Overexpression of partial ZNF154 construct affects HNSCC tumor cell phenotypes

In spite of the fact that the HNSCC cell line produced truncated ZNF154 and ZNF132 proteins, we wanted to examine what effects these partial proteins might have on tumor cell phenotype. We also wanted to test any effects of the full-length ZNF proteins on HEK-293 growth. In the case of HEK-293 cells, we measured growth of cells overexpressing either the ZNF154 or ZNF132 protein and compared each to cells containing the empty vector construct.

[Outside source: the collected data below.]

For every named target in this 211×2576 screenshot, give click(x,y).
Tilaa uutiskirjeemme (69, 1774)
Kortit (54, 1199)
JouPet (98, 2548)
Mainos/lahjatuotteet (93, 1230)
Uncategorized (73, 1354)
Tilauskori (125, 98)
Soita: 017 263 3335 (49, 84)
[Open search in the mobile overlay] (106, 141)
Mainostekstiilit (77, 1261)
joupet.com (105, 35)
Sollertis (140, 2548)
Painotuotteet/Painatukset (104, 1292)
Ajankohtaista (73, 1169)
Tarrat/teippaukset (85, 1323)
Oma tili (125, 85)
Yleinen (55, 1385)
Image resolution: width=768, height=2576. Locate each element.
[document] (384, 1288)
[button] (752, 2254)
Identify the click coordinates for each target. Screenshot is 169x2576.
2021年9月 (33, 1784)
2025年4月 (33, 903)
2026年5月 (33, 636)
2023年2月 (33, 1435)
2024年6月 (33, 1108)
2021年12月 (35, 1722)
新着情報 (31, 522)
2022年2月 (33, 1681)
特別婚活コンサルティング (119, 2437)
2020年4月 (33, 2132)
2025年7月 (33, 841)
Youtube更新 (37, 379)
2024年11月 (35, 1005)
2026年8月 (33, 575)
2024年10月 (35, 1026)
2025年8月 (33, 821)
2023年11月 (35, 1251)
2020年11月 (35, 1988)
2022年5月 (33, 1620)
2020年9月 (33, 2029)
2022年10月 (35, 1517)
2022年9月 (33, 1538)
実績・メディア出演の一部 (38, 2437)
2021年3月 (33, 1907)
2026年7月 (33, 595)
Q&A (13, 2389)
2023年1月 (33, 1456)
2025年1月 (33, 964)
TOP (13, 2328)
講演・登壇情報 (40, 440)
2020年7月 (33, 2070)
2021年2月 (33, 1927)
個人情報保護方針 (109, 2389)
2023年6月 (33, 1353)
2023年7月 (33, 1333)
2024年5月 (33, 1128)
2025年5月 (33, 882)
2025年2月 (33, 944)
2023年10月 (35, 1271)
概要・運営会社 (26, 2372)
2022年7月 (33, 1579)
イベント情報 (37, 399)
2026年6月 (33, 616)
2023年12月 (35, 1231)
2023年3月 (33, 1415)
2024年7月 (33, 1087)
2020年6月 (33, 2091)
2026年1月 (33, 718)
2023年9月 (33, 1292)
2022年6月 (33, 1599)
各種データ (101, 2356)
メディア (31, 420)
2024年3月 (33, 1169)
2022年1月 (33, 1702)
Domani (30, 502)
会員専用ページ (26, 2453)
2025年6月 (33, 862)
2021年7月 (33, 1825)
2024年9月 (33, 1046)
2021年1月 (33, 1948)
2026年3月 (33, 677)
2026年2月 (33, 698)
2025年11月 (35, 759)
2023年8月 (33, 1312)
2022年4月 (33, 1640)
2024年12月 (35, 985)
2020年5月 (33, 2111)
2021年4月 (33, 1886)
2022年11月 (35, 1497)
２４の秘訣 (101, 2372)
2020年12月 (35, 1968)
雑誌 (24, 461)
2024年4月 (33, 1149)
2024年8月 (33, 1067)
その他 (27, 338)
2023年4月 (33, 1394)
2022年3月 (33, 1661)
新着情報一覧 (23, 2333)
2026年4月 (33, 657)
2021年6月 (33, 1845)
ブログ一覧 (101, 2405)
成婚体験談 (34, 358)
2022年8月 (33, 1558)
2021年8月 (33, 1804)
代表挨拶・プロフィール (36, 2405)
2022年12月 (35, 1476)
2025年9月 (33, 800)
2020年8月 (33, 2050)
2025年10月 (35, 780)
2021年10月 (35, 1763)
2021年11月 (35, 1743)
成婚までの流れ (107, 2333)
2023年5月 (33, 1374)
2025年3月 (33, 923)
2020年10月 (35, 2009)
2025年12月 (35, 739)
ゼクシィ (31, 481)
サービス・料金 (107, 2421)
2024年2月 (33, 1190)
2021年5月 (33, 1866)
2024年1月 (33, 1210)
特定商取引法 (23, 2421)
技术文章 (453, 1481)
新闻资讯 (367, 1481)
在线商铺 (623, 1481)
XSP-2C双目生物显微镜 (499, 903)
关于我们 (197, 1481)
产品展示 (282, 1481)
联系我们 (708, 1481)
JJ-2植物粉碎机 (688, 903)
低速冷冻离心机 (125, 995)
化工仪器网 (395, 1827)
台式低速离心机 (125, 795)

In both cases, overexpression of either the ZNF154 protein or ZNF132 protein resulted in a slight increase in doubling time (23.5 and 23.8 h, respectively) when compared to the empty vector control (19.9 h) (Fig. 4A). For comparison, we also measured growth of UM-SCC-1 cells expressing the truncated ZNF154 and ZNF132 proteins (Fig. 4B). In this case, expression of the truncated ZNF154 construct resulted in a significant increase in UM-SCC-1 doubling time (40.4 h) when compared to the empty vector control (33.4 h). This reduction was not observed for cells overexpressing the ZNF132 partial construct (33.1 h). From these results, we concluded that even when expressed as a partial sequence, ZNF154 peptide reduced doubling time for UM-SCC-1 cancer cells while neither full length ZNF protein had significant effect on growth of HEK-293 cells.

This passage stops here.